AI, Assembly and Democracy
The Digital Civil Society Lab (DCSL) is developing a path-breaking, multi-disciplinary and collaborative edited book exploring how artificial intelligence impacts a cornerstone of democratic life: the people’s ability to assemble.
What do political micro-targeting, platform content moderation, and the use of stingray and facial recognition technologies by local police forces have in common? Each of these AI-enabled practices reveals the role of third-parties in people’s ability to come together to take action. The paths we take to find peers or participate in public fora are paved by digital intermediaries. Data is now captured on everything from our activities at work, school, and worship, to protests, civic and charitable events.

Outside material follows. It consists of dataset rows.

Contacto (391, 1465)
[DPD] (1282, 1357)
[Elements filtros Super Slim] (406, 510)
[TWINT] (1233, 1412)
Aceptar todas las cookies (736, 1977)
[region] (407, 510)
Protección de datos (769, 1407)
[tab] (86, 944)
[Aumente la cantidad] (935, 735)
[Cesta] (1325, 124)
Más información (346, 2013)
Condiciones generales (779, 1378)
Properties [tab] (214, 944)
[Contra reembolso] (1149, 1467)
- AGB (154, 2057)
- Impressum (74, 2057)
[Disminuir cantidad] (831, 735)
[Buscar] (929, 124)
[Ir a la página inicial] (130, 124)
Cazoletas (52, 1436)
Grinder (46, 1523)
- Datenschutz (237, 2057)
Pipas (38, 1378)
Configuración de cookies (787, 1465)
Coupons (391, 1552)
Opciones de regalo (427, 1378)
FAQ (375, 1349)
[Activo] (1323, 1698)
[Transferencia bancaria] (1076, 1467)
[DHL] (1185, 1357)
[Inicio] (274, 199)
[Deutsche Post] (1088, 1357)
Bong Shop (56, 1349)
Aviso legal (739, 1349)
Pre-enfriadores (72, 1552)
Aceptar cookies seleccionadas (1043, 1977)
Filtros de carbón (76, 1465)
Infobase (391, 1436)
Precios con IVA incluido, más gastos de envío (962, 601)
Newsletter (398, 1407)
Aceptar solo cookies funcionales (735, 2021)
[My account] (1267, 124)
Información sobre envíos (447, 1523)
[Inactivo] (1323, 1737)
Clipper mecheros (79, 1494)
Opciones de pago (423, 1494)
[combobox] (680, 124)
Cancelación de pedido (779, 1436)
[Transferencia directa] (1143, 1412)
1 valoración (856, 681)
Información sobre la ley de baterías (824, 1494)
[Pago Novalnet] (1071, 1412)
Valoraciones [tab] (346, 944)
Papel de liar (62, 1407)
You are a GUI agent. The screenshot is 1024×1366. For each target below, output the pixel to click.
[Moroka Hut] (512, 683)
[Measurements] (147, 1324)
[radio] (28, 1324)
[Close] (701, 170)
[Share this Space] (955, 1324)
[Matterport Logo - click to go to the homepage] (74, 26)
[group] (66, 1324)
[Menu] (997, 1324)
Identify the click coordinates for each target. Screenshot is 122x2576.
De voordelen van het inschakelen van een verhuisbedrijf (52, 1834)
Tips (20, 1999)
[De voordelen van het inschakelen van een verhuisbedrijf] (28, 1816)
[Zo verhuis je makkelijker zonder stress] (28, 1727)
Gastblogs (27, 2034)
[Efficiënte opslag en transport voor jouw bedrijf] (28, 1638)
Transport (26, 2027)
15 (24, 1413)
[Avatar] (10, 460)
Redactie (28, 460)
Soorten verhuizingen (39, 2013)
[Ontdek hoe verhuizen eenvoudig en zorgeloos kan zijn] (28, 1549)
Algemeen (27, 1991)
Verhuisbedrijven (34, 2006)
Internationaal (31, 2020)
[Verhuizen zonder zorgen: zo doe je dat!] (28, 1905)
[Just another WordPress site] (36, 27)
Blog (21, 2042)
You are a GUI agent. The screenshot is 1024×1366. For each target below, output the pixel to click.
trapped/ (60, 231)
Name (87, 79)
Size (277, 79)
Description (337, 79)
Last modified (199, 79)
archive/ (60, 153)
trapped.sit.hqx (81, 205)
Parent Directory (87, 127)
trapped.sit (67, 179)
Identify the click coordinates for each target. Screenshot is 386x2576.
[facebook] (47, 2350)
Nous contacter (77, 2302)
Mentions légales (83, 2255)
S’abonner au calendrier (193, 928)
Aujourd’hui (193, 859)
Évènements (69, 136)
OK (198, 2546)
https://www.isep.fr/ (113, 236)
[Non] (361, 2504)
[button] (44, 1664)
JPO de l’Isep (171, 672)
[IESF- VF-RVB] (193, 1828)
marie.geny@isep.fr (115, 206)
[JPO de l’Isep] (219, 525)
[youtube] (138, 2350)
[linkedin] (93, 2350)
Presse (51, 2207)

Natural language processing, machine learning, and biometric recognition technologies not only transform our digital spaces but also our physical ones. How does this reality change what we do, where we do it, with whom, and how do we make sure the AI revolution respects a democratic commitment to the people’s ability to assemble?
The growing, multi-disciplinary research into the Internet and democracy has largely focused on the implications of digital technology for freedom of speech, as visible in the emphasis on mis- and dis-information, content moderation, and political polarization, echo chambers, filter bubbles, etc. Considerably less attention has been directed to how this same digital ecosystem is reshaping another cornerstone of democratic societies: our ability to identify, gain access to, and mobilize others. Our aspiration for this volume is to advance – with urgency – attention to the implications of purely digital spaces and digitized physical spaces on people’s ability to assemble. We hope to create more common vocabulary across disciplines, to surface research that can inform policy conversations, and to tackle a wide range of theoretical and empirical questions related to AI and freedom of assembly,
The manuscript is written through a workshop and iterative feedback process designed to produce a volume organized around a few central questions and that stands as an example of collaborative research production. The research team will also draw on our Digital Assembly Research Network (DARN) – a global community of 350+ scholars, technologists, policy makers and civil society actors dedicated to addressing the ways digital systems influence our ability and right to assemble. The volume and the DARN together serve to integrate policy, practice, and scholarship.
This project is supported by a seed grant from the Stanford Institute for Human-Centered Artificial Intelligence (HAI).